Desde que foi descoberto como bebida, o café sempre teve um papel importante como um ritual de sociabilidade. A partir de meados do século 15, o hábito de se beber café em estabelecimentos especializados se popularizou como uma forma de reunir as pessoas. Primeiro os restaurantes, os bares e, tempos depois, as próprias cafeterias, que nasceram para elevar o rito social.

No começo, filósofos o bebiam para permanecer acordados para discussões e práticas de exercícios espirituais. Intelectuais de todos os tipos se reuniam em volta de mesas regadas a muitos litros de café para debater sobre os rumos do mundo e da sociedade. Artistas pediam suas xícaras para repor as energias – muitos para curar suas ressacas. Escritores e poetas como forma de buscarem suas inspirações.

Desde que passamos a beber café por prazer (e se você está aqui, lendo esse texto, é porque tem prazer em beber café, como eu), buscamos fazer isso só do lado de pessoas das quais gostamos ou que respeitamos. A verdade é que convidar alguém para um café é uma proposta bem pessoal, íntima, até. O ato do café pressupõe conversa, empatia, interesse na outra pessoa. Um amigo, um colega de trabalho, um cliente. Ninguém toma café com quem não gosta ou com quem não quer.

No âmbito familiar, o café é uma memória afetiva. O aroma do café “passado” na hora, fresquinho. Há quem se lembre da casa da vó, há quem pense na mãe, no pai… Café tem cheiro de lar, de aconchego. Uma xícara logo traz um bolo, um doce, um papo, uma risada. Às vezes é de amargar, quando a bebida é ruim; mas mesmo assim vale pelo momento.

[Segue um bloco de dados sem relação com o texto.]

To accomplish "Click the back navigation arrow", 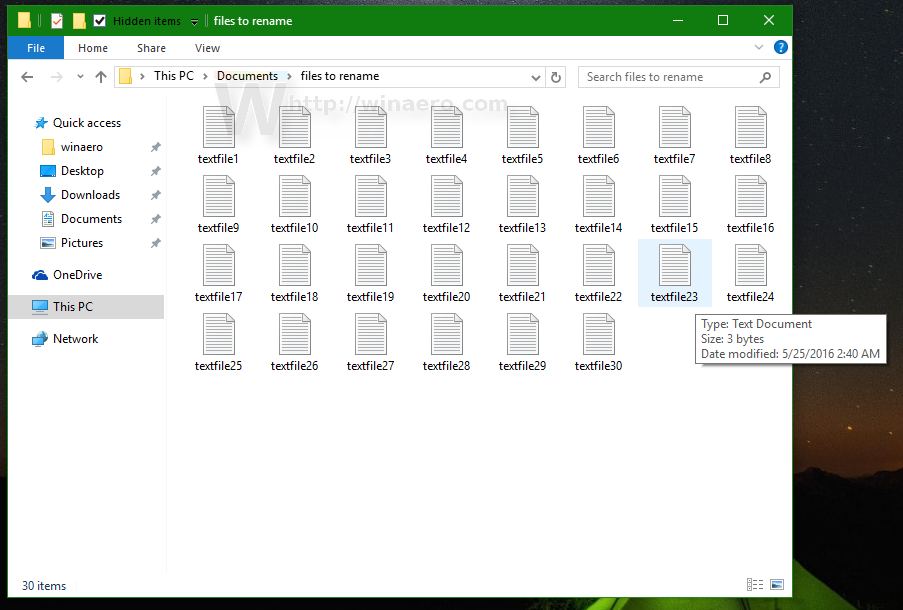I will click(x=26, y=76).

Ainda que fazer seu ritual em casa sozinho proporcione uma ótima sensação de hedonismo próprio (acordar, moer o grão, colocá-lo dentro do filtro, ferver a água, despejá-la e se servir de uma caneca cheia), ter alguém com quem dividir os mililitros da bebida sempre é mais compensador, emocionalmente dizendo. Pode reparar: quando se tem uma visita em casa para quem fazer café, até o gosto da bebida muda – e não é uma afirmação sem fundamento: quem diz é o médio e escritor Stephen Braun, em seu livro Buzz: The Science and Lore of Alcohol and Caffeine (algo como Rumor: A ciência e a tradição do álcool e da cafeína, em tradução livre), sem edição no Brasil.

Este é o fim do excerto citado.